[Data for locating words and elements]

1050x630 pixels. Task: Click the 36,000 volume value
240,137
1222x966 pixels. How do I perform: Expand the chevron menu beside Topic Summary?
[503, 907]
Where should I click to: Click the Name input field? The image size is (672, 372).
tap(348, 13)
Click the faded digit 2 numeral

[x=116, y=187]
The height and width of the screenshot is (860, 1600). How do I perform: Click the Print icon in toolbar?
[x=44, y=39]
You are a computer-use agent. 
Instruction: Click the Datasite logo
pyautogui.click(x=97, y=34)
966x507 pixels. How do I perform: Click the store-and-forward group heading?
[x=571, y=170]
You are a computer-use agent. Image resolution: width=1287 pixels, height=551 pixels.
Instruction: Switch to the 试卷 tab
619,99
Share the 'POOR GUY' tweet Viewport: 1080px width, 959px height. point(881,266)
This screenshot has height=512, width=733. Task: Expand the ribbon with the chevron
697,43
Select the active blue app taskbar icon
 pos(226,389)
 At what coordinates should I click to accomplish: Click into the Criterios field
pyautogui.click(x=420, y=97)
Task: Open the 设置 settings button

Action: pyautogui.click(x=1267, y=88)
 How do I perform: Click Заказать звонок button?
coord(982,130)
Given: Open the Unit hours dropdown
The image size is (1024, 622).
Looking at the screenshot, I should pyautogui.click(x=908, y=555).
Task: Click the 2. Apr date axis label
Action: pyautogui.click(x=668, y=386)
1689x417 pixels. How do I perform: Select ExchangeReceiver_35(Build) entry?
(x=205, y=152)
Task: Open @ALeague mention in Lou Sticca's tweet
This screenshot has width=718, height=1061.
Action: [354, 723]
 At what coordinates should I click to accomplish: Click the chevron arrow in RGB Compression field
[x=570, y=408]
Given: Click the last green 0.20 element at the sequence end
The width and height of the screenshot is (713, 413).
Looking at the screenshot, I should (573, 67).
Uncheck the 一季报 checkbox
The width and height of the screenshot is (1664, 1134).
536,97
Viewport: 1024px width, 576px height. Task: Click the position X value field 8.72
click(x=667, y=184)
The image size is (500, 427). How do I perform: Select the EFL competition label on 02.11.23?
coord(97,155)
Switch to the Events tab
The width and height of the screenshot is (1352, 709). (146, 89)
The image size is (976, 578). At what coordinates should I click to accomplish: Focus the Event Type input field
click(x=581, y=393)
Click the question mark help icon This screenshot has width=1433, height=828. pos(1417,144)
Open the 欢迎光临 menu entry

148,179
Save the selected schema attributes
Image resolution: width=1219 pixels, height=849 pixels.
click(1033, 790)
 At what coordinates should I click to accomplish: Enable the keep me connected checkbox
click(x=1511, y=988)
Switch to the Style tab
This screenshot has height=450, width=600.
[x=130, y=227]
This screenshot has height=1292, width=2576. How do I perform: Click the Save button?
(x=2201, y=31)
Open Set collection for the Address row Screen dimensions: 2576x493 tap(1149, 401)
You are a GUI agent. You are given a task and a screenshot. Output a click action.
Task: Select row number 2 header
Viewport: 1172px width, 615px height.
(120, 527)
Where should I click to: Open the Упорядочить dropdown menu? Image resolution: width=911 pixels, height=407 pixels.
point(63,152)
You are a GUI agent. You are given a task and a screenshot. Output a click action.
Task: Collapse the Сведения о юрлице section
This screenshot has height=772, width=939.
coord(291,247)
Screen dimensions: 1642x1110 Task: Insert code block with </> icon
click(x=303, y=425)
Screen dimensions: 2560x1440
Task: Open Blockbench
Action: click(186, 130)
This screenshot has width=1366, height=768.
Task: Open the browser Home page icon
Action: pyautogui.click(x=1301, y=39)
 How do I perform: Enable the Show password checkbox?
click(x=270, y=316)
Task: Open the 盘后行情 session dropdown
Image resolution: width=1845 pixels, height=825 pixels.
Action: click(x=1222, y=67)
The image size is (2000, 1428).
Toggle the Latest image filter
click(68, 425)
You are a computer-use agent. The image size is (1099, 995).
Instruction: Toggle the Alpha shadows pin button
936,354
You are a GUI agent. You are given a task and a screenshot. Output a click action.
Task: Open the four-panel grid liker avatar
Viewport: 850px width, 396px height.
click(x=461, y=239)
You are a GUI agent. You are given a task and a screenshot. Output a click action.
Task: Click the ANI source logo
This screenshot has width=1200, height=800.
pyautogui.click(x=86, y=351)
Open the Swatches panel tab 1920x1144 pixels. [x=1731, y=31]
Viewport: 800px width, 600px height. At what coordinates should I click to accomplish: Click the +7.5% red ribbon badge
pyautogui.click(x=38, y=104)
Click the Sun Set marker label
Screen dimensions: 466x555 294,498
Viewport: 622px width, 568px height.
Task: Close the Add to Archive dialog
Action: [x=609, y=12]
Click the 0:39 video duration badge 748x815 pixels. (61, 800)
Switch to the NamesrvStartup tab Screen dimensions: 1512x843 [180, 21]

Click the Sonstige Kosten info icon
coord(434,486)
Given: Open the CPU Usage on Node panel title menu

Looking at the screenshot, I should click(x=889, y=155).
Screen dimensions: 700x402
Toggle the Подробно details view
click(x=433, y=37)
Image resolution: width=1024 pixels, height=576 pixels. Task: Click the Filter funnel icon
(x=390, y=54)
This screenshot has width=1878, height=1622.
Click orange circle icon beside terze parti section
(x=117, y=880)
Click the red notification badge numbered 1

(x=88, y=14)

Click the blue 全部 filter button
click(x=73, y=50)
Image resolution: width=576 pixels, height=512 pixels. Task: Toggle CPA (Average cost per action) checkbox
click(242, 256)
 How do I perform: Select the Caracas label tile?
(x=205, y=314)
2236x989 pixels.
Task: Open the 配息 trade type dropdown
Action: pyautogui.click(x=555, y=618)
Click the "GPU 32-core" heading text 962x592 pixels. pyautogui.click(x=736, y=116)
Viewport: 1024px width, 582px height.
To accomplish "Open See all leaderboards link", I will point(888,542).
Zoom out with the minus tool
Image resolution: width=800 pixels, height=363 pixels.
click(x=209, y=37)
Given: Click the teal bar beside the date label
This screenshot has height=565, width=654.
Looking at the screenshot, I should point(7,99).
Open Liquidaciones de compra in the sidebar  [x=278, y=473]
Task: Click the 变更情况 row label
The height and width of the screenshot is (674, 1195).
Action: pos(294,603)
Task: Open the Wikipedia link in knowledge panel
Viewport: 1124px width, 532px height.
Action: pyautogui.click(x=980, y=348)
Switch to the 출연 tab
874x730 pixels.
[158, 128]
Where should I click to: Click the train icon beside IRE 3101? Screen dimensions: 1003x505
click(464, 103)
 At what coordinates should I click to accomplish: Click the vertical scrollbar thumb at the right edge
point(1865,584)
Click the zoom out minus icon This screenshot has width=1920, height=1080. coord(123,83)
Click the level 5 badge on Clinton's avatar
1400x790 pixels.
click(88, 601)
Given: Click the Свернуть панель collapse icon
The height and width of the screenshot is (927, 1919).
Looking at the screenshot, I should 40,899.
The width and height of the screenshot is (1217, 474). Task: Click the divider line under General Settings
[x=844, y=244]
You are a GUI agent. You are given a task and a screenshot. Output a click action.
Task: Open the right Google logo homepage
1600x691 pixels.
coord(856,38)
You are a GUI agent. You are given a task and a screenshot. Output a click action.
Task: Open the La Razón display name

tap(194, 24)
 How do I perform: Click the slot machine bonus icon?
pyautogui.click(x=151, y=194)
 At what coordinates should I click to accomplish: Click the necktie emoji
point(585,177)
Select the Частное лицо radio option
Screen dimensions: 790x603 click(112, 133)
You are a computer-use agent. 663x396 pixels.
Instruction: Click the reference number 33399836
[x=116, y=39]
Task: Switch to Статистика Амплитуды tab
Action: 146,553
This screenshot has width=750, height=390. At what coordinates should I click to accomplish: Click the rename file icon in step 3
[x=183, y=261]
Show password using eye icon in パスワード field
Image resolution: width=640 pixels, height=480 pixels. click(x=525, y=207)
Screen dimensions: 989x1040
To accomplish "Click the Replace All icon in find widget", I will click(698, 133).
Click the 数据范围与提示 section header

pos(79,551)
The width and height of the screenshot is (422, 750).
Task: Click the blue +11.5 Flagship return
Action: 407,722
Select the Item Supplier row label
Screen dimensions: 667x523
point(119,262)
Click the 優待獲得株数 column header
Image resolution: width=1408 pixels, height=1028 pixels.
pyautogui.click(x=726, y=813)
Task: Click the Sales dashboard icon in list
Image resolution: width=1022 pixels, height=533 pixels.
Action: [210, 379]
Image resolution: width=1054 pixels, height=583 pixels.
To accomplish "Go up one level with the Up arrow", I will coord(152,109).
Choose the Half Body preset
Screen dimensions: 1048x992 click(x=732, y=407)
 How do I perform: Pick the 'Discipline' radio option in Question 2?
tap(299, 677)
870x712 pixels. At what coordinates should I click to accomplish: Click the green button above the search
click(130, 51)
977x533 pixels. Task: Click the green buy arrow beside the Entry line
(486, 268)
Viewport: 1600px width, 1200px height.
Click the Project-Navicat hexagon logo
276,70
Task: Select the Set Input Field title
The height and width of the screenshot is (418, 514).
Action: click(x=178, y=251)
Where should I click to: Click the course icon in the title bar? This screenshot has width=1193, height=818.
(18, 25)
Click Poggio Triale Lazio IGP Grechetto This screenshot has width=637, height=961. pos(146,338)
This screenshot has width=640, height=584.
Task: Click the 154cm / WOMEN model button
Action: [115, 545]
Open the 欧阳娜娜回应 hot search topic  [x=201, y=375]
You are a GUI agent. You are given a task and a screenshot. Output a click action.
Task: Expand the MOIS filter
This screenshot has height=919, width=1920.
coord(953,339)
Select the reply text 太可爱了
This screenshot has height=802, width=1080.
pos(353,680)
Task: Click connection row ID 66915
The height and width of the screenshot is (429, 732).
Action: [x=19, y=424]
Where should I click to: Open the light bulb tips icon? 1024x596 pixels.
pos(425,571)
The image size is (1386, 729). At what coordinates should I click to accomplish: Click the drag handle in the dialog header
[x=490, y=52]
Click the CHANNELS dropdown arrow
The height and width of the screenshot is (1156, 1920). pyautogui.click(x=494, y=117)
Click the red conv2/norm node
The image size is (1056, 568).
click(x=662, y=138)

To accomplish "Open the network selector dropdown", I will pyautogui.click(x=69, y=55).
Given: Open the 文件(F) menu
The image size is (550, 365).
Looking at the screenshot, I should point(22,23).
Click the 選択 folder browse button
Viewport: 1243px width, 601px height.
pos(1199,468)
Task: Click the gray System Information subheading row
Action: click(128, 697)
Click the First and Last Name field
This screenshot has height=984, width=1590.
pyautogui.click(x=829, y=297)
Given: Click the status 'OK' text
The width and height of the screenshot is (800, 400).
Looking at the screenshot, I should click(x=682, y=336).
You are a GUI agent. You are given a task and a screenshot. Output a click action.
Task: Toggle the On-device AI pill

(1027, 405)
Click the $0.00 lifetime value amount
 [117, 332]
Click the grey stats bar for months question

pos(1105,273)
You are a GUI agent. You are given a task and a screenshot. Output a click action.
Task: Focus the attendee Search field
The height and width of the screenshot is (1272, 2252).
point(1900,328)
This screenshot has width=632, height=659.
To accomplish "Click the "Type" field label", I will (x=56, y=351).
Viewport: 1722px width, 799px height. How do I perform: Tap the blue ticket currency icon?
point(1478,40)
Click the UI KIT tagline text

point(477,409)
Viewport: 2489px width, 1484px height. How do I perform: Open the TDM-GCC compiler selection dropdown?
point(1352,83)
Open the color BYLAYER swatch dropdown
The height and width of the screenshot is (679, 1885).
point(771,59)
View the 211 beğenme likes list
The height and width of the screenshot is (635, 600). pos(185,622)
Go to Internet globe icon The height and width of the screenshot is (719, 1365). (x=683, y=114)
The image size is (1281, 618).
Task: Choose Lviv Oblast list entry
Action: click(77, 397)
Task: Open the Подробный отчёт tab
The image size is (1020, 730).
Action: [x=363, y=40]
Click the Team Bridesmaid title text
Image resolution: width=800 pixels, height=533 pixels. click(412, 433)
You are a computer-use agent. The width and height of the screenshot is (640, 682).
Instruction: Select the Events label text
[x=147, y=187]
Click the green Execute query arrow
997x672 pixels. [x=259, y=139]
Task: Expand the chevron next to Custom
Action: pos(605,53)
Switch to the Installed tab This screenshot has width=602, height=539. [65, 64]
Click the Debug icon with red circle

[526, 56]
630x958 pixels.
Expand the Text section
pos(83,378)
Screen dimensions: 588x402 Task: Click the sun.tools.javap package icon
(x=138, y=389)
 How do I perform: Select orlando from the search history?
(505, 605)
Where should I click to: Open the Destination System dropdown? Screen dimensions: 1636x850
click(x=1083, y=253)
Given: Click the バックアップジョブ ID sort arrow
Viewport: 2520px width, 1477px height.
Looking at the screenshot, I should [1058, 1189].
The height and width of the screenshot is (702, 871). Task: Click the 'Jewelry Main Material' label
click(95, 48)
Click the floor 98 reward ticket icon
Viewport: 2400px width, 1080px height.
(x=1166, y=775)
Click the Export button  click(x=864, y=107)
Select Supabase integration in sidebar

◆ What the exercise asks ◆
Format the lines as a JSON list of strings, one string per line, starting with the line that contains "You are a computer-use agent. Image" and going through the line that contains "click(1033, 790)", both included. Leave out any blank lines.

◆ Exercise result ◆
[
  "You are a computer-use agent. Image resolution: width=1287 pixels, height=551 pixels.",
  "Instruction: Switch to the 试卷 tab",
  "619,99",
  "Share the 'POOR GUY' tweet Viewport: 1080px width, 959px height. point(881,266)",
  "This screenshot has height=512, width=733. Task: Expand the ribbon with the chevron",
  "697,43",
  "Select the active blue app taskbar icon",
  " pos(226,389)",
  " At what coordinates should I click to accomplish: Click into the Criterios field",
  "pyautogui.click(x=420, y=97)",
  "Task: Open the 设置 settings button",
  "Action: pyautogui.click(x=1267, y=88)",
  " How do I perform: Click Заказать звонок button?",
  "coord(982,130)",
  "Given: Open the Unit hours dropdown",
  "The image size is (1024, 622).",
  "Looking at the screenshot, I should pyautogui.click(x=908, y=555).",
  "Task: Click the 2. Apr date axis label",
  "Action: pyautogui.click(x=668, y=386)",
  "1689x417 pixels. How do I perform: Select ExchangeReceiver_35(Build) entry?",
  "(x=205, y=152)",
  "Task: Open @ALeague mention in Lou Sticca's tweet",
  "This screenshot has width=718, height=1061.",
  "Action: [354, 723]",
  " At what coordinates should I click to accomplish: Click the chevron arrow in RGB Compression field",
  "[x=570, y=408]",
  "Given: Click the last green 0.20 element at the sequence end",
  "The width and height of the screenshot is (713, 413).",
  "Looking at the screenshot, I should (573, 67).",
  "Uncheck the 一季报 checkbox",
  "The width and height of the screenshot is (1664, 1134).",
  "536,97",
  "Viewport: 1024px width, 576px height. Task: Click the position X value field 8.72",
  "click(x=667, y=184)",
  "The image size is (500, 427). How do I perform: Select the EFL competition label on 02.11.23?",
  "coord(97,155)",
  "Switch to the Events tab",
  "The width and height of the screenshot is (1352, 709). (146, 89)",
  "The image size is (976, 578). At what coordinates should I click to accomplish: Focus the Event Type input field",
  "click(x=581, y=393)",
  "Click the question mark help icon This screenshot has width=1433, height=828. pos(1417,144)",
  "Open the 欢迎光临 menu entry",
  "148,179",
  "Save the selected schema attributes",
  "Image resolution: width=1219 pixels, height=849 pixels.",
  "click(1033, 790)"
]